Tidak semua parpol mendukung Anies. NasDem dan Hanura memberikan kritiknya. NasDem menyebut, penyegelan bukan satu-satunya solusi yang dilakukan.

“Apakah segel menyelesaikan masalah? Yang saya bilang itu adalah menyelesaikan masalah. Kalau segel-segel aja jangan dong,” kata Sekjen NasDem Johnny G Plate.

Sementara Politikus Partai Hanura, Inas Nasrullah menyebut Anies hanya pencitraan. Hanura menuding ada lobi-lobi yang dilakukan Anies. Tidak terima dibilang pencitraan, Partai Gerindra pun membela Gubernur. Menurut mereka, penyegelan tersebut merupakan tindak penegakan hukum yang nyata. Dan hal ini merupakan upaya menjawab janji kampanye yang pernah disampaikan pada masa kampanye Pilkada DKI Jakarta pada masa lalu. Lagian, memang ada beberapa peraturan yang dilanggar di sini. Dari perencanaan tata ruang sampai persoalan IMB.

Gerindra, melalui Anggota Badan Komunikasi DPP-nya, Andre Rosiade, bahkan balik menuding Gubernur sebelumnya, yang diusung oleh Partai Hanura, yakni Ahok dan Djarot Saiuful Hidayat, tidak melakukan tindakan nyata ketika pelanggaran-pelanggaran seperti ini terjadi.

“Jika kita lihat jejak kasus yang menimpa Pulau Reklamasi Jakarta sejak 2014. Sebenarnya Pulau D ini sudah tiga kali disegel. Yang pertama pada tahun 2014, saat itu, Wakil Gubernur Ahok masih menjabat dan statusnya belum diangkat karena Joko Widodo, Gubenur DKI terpilih masih dalam proses Pemilihan Presiden (Pilpres) dan belum ditetapkan sebagai Presiden,” ungkapnya.

Terpisah, Ketua Komite III DPD RI, Fahira Idris, mendukung langkah Pemerintah Provinsi (Pemprov) DKI Jakarta menyegel Pulau C dan Pulau D. Sebab, aktivitas pembangunan di atas pulau palsu tersebut tak mengantongi izin.

Senator asal Ibu Kota itu pun menyebut, langkah tersebut sebagai akhir era pembiaran terhadap penerabasan aturan. Sehingga, mengembalikan wibawa negara. “Yang selama ini begitu gamang melihat berbagai pelanggaran proyek reklamasi,” tegasnya, Jumat (8/6/2018).

Apalagi, lanjut Fahira, mayoritas warga Jakarta sudah jengah melihat berbagai pelanggaran reklamasi.
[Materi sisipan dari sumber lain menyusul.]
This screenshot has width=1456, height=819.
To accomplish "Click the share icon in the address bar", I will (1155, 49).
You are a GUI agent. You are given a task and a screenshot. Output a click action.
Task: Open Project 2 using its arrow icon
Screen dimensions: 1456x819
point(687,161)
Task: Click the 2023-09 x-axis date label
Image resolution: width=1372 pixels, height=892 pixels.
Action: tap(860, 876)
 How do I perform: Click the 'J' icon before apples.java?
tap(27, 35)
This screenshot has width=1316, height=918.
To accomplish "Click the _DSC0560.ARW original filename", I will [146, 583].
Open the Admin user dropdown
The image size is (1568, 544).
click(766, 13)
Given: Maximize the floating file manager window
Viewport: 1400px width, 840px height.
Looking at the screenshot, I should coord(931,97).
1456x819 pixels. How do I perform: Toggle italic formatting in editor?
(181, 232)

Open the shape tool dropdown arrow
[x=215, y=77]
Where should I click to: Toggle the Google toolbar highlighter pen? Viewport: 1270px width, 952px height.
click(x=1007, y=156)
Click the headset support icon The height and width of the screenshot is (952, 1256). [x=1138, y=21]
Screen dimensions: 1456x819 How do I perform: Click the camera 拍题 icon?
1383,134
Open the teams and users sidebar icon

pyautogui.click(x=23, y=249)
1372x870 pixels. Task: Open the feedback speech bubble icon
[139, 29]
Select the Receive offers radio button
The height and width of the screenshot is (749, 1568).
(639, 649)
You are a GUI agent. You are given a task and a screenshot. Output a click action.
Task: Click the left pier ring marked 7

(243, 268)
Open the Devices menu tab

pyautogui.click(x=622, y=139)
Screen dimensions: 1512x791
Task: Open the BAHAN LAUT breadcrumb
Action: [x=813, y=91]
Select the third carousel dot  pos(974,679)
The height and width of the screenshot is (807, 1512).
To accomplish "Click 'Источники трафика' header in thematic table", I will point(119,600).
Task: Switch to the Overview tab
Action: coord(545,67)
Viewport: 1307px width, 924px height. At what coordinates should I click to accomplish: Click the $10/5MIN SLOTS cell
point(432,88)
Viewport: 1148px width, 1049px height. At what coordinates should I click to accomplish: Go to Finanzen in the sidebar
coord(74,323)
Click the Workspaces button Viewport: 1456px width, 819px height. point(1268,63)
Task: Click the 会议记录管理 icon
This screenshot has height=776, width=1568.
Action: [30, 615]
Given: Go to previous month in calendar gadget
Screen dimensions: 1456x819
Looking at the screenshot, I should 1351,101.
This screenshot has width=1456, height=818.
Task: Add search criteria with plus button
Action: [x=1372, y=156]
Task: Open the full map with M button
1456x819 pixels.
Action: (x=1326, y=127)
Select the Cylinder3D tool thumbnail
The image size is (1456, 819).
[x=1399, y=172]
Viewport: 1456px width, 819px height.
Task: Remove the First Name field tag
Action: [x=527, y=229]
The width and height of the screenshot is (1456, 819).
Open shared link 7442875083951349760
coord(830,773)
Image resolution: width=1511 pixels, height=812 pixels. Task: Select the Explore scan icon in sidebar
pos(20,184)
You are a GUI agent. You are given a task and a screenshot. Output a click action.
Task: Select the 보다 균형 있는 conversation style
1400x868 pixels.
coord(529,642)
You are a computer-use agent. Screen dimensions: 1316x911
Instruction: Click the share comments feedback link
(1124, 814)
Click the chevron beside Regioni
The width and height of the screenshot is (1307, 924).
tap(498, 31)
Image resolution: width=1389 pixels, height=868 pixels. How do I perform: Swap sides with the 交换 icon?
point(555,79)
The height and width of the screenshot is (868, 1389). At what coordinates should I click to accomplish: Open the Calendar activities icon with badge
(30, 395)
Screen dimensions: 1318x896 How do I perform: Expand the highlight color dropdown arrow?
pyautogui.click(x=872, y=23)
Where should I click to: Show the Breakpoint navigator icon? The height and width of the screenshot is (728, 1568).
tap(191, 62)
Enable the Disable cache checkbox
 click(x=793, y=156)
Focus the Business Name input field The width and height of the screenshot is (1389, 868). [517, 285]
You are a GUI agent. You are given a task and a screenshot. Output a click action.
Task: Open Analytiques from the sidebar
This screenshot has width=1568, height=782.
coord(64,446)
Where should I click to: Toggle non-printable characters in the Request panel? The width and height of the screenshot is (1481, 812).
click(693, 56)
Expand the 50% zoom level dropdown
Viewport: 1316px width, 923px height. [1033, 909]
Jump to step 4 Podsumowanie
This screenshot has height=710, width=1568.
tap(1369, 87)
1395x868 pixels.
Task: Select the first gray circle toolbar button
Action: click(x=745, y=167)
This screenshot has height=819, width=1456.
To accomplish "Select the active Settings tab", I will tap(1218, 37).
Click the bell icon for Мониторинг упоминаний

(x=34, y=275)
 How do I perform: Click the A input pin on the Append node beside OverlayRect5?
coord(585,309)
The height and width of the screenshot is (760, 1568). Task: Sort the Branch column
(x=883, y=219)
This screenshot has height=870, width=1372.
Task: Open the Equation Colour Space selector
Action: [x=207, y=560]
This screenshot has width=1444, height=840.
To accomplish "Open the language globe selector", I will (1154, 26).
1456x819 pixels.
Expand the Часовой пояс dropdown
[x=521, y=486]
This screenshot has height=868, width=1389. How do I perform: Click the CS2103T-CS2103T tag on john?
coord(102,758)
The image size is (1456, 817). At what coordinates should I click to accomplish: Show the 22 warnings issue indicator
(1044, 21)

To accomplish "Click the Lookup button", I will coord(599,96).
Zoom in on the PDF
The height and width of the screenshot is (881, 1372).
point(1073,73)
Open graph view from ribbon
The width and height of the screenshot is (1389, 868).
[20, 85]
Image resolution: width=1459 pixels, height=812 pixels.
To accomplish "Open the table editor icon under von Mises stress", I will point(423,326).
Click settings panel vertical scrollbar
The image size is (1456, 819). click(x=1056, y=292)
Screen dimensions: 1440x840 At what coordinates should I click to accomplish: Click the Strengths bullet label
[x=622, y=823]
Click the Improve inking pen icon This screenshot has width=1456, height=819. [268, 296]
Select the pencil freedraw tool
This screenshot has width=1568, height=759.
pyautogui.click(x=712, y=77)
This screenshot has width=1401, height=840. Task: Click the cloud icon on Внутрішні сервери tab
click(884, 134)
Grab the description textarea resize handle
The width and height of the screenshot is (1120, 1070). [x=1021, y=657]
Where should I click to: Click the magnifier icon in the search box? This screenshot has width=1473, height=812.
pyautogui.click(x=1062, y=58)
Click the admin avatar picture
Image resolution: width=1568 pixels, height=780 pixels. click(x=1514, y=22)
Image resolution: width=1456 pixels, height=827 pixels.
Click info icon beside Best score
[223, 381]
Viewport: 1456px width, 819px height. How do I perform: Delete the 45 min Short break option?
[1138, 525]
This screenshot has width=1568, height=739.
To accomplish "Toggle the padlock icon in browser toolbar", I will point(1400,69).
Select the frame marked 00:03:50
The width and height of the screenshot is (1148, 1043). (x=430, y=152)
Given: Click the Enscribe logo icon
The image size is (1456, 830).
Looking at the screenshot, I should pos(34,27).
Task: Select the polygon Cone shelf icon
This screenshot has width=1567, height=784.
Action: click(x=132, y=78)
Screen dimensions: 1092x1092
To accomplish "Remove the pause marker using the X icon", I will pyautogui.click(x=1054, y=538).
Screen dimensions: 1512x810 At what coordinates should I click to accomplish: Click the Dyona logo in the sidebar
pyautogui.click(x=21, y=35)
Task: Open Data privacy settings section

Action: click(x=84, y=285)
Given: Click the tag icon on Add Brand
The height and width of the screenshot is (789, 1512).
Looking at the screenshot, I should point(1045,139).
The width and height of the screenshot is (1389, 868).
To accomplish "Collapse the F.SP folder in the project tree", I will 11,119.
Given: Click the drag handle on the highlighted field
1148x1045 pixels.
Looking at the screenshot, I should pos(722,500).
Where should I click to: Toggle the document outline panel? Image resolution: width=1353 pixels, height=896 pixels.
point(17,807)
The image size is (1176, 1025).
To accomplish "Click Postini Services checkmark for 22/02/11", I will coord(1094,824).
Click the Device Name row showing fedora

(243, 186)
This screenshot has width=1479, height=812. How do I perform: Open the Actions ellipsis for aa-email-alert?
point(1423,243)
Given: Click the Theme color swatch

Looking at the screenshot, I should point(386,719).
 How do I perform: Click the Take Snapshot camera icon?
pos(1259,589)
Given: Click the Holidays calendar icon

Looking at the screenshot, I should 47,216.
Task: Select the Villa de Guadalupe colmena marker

Pasalnya, berbagai pelanggaran dipertontonkan begitu vulgar dan terang-terangan.

“Setiap jumpa warga, saya selalu ditanya soal reklamasi ini. Warga semakin resah, melihat ada kesan pembiaran atas berbagai pelanggaran aturan dan hukum. Terlebih, akses ke pulau-pulau palsu’ ini begitu dibatasi, bahkan ada pembatasan peliputan oleh media massa. Ini kan sudah melecehkan wibawa negara,” paparnya.

Karenanya, bagi dia, masalah reklamasi bukan lagi isu elitis. Bukan pula menunaikan janji kampanye Anies-Sandiaga Uno pada Pemilihan Kepala Daerah (Pilkada) 2017.

“Tetapi, adalah cara bagaimana pemerintah sebagai pemegang mandat rakyat, tegas menujukkan di mana sebenarnya dia berdiri,” tutup Fahira.